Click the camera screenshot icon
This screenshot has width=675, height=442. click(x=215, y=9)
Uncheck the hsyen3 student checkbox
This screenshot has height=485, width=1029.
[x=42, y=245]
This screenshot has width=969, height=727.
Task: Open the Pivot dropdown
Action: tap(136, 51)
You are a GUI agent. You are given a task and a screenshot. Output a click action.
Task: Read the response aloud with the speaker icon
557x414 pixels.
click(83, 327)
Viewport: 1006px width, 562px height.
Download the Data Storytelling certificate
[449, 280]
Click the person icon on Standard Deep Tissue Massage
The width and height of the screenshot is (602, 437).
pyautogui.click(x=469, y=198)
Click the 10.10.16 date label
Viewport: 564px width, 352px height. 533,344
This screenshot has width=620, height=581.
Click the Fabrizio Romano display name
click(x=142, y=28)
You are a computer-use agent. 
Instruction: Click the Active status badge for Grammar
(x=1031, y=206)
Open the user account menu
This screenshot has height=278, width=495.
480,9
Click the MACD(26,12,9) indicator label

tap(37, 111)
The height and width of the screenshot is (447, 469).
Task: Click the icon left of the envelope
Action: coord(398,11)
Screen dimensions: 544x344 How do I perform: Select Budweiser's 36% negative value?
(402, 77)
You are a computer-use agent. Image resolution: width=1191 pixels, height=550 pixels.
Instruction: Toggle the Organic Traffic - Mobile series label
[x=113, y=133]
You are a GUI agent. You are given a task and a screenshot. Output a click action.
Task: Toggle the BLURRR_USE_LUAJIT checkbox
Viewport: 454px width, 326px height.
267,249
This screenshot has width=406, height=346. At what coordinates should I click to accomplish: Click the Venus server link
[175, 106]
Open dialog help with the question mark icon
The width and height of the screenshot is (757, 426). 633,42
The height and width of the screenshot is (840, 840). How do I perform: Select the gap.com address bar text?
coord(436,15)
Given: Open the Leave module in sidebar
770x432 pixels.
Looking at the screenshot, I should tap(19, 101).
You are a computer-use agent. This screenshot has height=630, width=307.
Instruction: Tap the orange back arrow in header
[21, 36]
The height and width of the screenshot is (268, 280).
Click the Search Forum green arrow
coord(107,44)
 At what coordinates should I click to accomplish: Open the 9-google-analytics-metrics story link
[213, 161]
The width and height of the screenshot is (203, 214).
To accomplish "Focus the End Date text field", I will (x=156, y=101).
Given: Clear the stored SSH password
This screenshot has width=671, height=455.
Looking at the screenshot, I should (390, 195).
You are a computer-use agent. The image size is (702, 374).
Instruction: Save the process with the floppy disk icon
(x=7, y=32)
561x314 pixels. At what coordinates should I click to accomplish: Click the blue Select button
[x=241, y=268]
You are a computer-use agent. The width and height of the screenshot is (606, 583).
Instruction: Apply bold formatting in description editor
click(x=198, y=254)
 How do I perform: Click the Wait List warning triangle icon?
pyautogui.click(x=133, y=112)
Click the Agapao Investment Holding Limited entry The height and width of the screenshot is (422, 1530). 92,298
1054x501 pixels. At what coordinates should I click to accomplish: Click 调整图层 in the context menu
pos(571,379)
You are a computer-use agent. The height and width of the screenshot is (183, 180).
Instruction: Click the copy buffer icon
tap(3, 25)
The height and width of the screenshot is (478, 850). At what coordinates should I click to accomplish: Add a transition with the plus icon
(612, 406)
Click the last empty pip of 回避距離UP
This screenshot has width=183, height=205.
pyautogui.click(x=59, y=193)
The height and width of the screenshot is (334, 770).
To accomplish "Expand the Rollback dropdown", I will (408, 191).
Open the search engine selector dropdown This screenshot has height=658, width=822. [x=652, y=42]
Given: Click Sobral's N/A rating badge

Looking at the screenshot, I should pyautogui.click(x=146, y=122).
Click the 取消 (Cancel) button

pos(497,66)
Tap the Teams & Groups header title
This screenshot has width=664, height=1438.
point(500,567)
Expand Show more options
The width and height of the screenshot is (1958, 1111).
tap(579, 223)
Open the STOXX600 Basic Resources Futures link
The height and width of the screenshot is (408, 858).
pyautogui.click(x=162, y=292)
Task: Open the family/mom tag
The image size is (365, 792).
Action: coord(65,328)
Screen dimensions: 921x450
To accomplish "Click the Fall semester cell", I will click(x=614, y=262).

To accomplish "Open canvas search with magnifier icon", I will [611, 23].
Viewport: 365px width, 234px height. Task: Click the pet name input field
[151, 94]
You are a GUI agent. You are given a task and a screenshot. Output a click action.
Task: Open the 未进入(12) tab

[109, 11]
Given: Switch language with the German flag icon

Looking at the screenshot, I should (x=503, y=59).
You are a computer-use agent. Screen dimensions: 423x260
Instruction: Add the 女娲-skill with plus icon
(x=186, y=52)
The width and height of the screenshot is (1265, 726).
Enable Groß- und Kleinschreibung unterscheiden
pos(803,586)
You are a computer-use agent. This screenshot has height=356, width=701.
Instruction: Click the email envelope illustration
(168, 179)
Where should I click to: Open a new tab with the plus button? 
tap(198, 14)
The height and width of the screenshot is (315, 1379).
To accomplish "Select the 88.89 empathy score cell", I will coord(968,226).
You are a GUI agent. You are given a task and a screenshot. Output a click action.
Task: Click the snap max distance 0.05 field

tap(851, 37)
★ ★ ★ ★ ★ ★ ★
- WHAT IS BEING ASKED
Return each line of the data above that includes the word "cell".

- SOLVED PROBLEM
To accomplish "Click the Fall semester cell", I will click(x=614, y=262).
To accomplish "Select the 88.89 empathy score cell", I will coord(968,226).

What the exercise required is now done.